Lactose-Free Diet For A Healthier You

Fruits: Enjoy a variety of fruits such as crunchy apples, tangy oranges, juicy berries like blueberries or strawberries etc.

Green Vegetables: Incorporate nutrient-rich vegetables like pungent onions, flavourful garlic, crunchy broccoli, leafy kale etc

Lactose-free Yoghurts: Enjoy dairy-free yoghurt options like coconut yoghurt, almond milk yoghurt, soy yoghurt, and cashew yoghurt in breakfast bowls or as a snack.

Legumes: Add a dose of plant-based protein with legumes such as hearty black beans, kidney beans, lentils, pinto beans, and nutty chickpeas.

Whole Grains: Opt for wholesome grains like chewy barley, nutty buckwheat, protein-rich quinoa, fluffy couscous, hearty wheat, ancient grain farro, and fibre-filled oats.
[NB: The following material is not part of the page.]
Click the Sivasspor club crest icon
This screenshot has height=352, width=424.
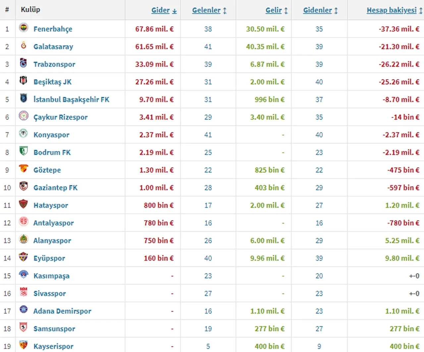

Seeds: Sprinkle seeds such as tiny chia seeds, omega-3-packed flax seeds, crunchy sunflower seeds, and nutritious pumpkin seeds on salads, smoothies, or yoghurt.

Milk Alternatives: Choose from a variety of lactose-free milk alternatives, like creamy rice milk, nutty almond milk, oat milk, tropical coconut milk, rich cashew milk, and earthy hemp milk.

Herbs and Spices: Enhance flavours with vibrant herbs like golden turmeric, aromatic oregano, fragrant rosemary, fresh basil, tangy dill, and refreshing mint in your dishes.

Healthy Fats: Incorporate heart-healthy fats with creamy avocados, extra virgin olive oil, aromatic sesame oil, and versatile coconut oil in cooking and dressings.